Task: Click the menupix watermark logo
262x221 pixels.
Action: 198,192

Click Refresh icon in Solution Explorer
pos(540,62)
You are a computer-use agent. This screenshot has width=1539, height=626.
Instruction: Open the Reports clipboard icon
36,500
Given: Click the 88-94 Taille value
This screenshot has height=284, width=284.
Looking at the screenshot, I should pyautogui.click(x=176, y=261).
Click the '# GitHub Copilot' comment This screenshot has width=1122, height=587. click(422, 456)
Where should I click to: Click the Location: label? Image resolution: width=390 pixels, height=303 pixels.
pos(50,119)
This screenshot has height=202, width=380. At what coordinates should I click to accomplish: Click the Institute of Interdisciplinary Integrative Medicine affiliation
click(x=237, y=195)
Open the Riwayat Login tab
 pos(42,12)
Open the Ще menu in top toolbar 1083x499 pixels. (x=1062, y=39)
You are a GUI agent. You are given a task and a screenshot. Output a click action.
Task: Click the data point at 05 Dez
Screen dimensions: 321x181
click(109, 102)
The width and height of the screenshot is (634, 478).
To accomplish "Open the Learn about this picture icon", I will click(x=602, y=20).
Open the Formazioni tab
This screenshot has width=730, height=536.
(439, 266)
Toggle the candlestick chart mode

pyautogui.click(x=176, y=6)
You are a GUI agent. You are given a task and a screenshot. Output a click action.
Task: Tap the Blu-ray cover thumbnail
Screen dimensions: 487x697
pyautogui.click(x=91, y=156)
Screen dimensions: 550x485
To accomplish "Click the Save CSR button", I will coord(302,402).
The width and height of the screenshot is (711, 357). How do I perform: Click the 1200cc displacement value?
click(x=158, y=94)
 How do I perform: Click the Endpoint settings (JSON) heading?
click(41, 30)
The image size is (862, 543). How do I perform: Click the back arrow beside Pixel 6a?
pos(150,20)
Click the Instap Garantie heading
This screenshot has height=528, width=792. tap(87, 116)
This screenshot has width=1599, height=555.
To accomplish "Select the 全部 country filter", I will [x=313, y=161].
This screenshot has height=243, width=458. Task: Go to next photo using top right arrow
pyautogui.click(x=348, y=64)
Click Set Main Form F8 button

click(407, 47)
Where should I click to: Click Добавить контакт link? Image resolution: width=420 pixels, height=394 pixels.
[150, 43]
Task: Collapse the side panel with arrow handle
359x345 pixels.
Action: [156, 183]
----
▶ _Problem_: Retype the records from the line containing "Open the Riwayat Login tab" through the line containing "I will coord(302,402).", with both of those lines included.

▶ _Answer to the exercise_:
Open the Riwayat Login tab
 pos(42,12)
Open the Ще menu in top toolbar 1083x499 pixels. (x=1062, y=39)
You are a GUI agent. You are given a task and a screenshot. Output a click action.
Task: Click the data point at 05 Dez
Screen dimensions: 321x181
click(109, 102)
The width and height of the screenshot is (634, 478).
To accomplish "Open the Learn about this picture icon", I will click(x=602, y=20).
Open the Formazioni tab
This screenshot has width=730, height=536.
(439, 266)
Toggle the candlestick chart mode

pyautogui.click(x=176, y=6)
You are a GUI agent. You are given a task and a screenshot. Output a click action.
Task: Tap the Blu-ray cover thumbnail
Screen dimensions: 487x697
pyautogui.click(x=91, y=156)
Screen dimensions: 550x485
To accomplish "Click the Save CSR button", I will coord(302,402).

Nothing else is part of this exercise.